Dzięki różnym zabezpieczeniom, osobom niepowołanym znacznie trudniej dostać się do naszych osobistych danych. Złodzieje są jednak coraz sprytniejsi i wynajdują nowe sposoby, aby przechytrzyć systemy obronne. Wiedzą o tym producenci i dlatego szukają bardziej zaawansowanych rozwiązań. Jak Samsung, który ulepszył „tradycyjny” skaner tęczówki oka.
Opracowany przez Koreańczyków system składa się nie z jednego, a z aż trzech sensorów. W pierwszej kolejności sprawdzają one kształt całej twarzy oraz oczu osoby, która chce się dostać do zawartości urządzenia. Dopiero następnym etapem jest zeskanowanie tęczówki.

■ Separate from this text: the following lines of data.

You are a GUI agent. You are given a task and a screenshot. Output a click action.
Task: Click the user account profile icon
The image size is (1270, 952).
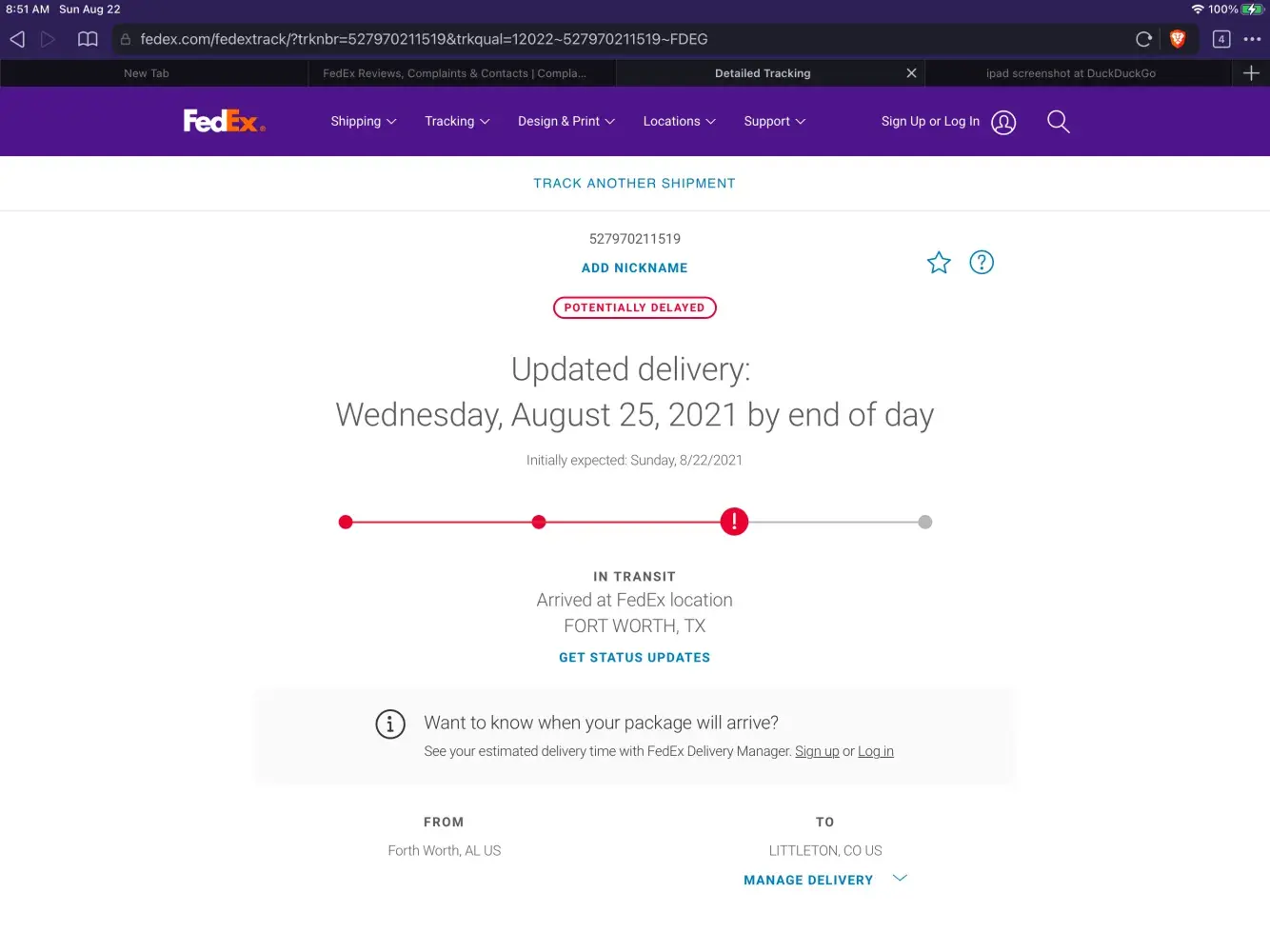(x=1003, y=122)
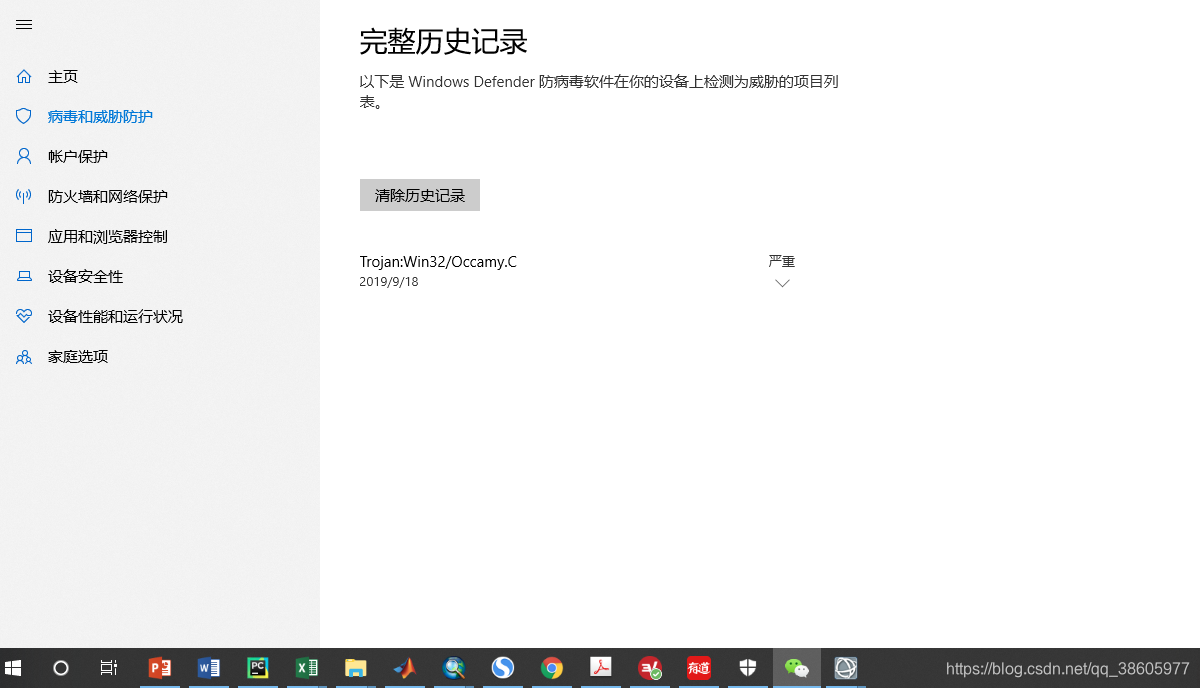The height and width of the screenshot is (688, 1200).
Task: Click the family icon for 家庭选项
Action: coord(23,356)
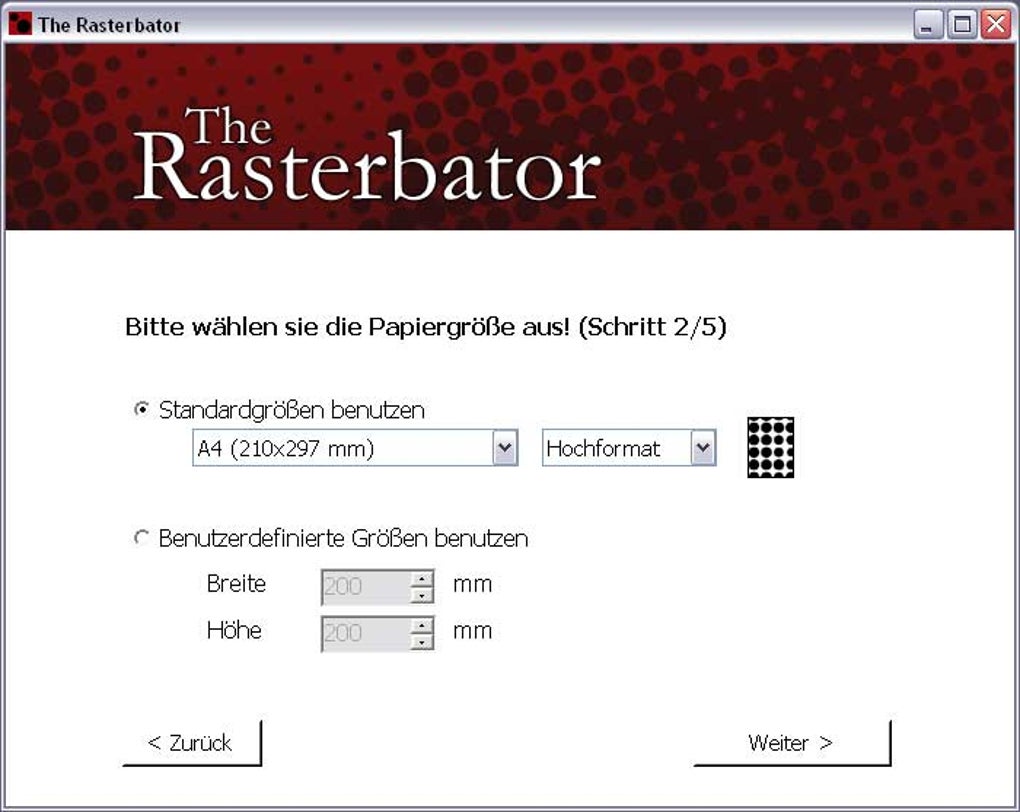Close the Rasterbator window

coord(996,25)
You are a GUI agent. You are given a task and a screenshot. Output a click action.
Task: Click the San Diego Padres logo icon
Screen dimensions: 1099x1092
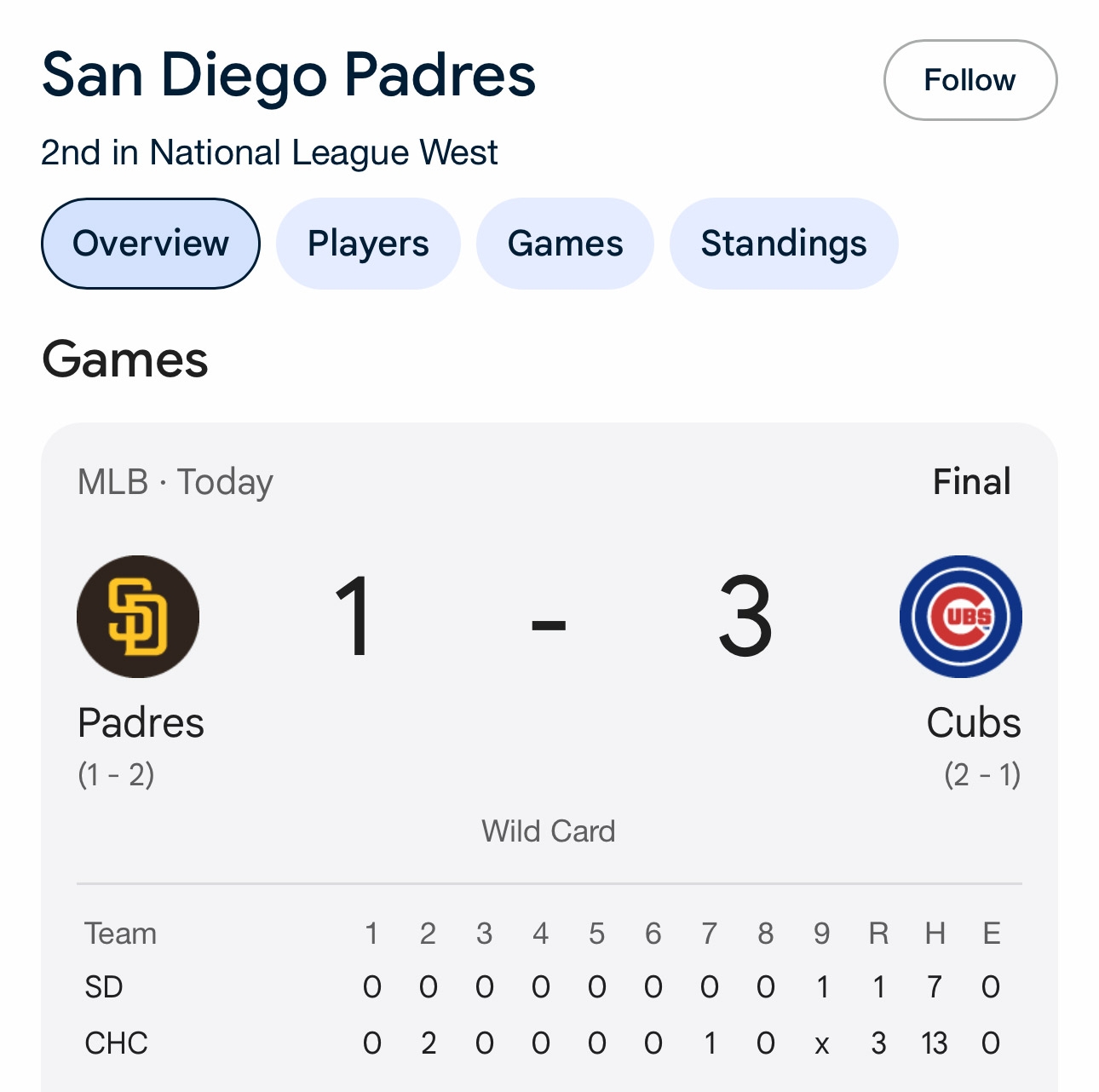tap(138, 617)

Jeżeli proces przebiegnie pomyślnie, użytkownik otrzymuje dostęp do swojego urządzenia. W przeciwnym przypadku wydawany jest komunikat głosowy, informujący o niepowodzeniu i konieczności powtórzenia wszystkich niezbędnych czynności.
Powyższe rozwiązanie z pewnością zwiększy bezpieczeństwo przechowywanych (na przykład) w smartfonie czy tablecie danych. Nikt przecież nie chce, aby dostały się one w niepowołane ręce – zwłaszcza, że nie są to tylko kontakty i wiadomości czy zdjęcia i filmy, ale często też dostęp do wielu aplikacji.
Nie sugerujcie się natomiast wyglądem urządzenia, przedstawionego na powyższym szkicu – nie jest to patent, dotyczący designu, więc w praktyce na pewno będzie wyglądać to zupełnie inaczej.